Symbian's share of the smartphone market has been declining steadily in recent years - since the launch of Apple's iOS and Google's Android platform accelerated competition.
Of the two relative newcomers, Google's open-source Android platform has been particularly successful in grabbing market share as there are no restrictions or fees for mobile makers to put it on their hardware. The reach of Apple's iOS is effectively capped as Cupertino does not sanction its use on other mobile makers' hardware.
Data from Canalys' Q4 2010 report showed shipments of Android-based smartphones reached 32.9 million in the fourth quarter, giving Android 32.9 per cent market share, while devices running the Symbian OS totalled just 31 million globally, equivalent to 30.6 per cent market share. Canalys includes Chinese flavours of the Android platform, OMS and Tapas, in its report.

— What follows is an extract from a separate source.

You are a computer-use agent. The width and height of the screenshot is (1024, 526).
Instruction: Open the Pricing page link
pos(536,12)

iOS manufacturer Apple came third in Canalys' smartphone OS rankings, with 16 per cent market share, while BlackBerry maker RIM was fourth with 14.4 per cent share. Microsoft - which makes the Windows Phone 7 mobile OS, along with its legacy Windows Mobile platform - claimed just 3.1 per cent of the market.
Mobile makers Acer, HTC, LG and Samsung all helped boost the performance of Google's Android in the last quarter, according to Canalys, with HTC and Samsung together accounting for nearly 45 per cent of Google OS-based handset shipments.

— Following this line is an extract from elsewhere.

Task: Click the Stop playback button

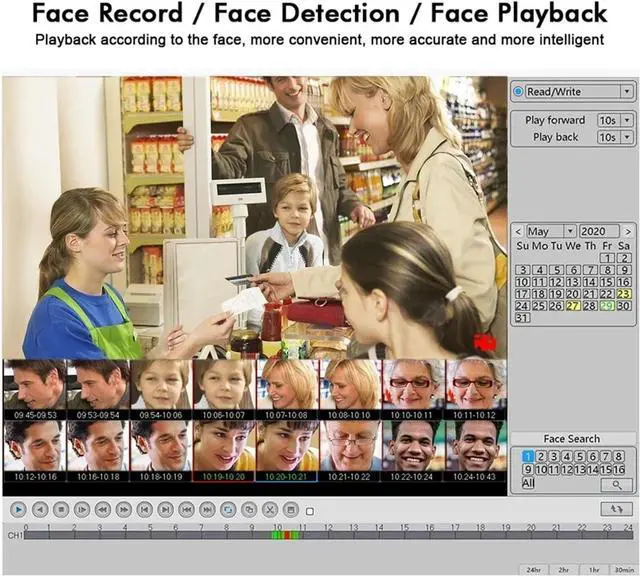Action: click(60, 509)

While Symbian may have lost its smartphone OS top spot, the analyst said Nokia has retained its position as the leading global smartphone maker, with a 28 per cent share of the handset market.

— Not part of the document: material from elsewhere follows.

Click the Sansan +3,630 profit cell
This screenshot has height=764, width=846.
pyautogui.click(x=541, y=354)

The size of the global smartphone market continued to soar in the fourth quarter, with shipments of 101.2 million units representing year-on-year growth of 89 per cent.
"2011 is set to be a highly competitive year with vendors looking to use new technology, such as dual-core processors, NFC and 3D displays, to differentiate their products and maintain value," said Canalys VP and principal analyst, Chris Jones, in a statement.
In a separate report, analyst house Frost & Sullivan considered the potential market for near field communication (NFC) technology. While NFC is still in its infancy, as handsets remain rare, the tech is set for significant growth over the next four years, according to Frost & Sullivan.
The analyst predicts NFC handset shipments will reach 863 million units in 2015, representing more than 53 per cent of the overall mobile market, while the total payment value for NFC globally will reach &euro111.19bn in 2015.
Credit card company Barclaycard and mobile operator Everything Everywhere recently announced the UK's first commercial NFC handset will launch this summer.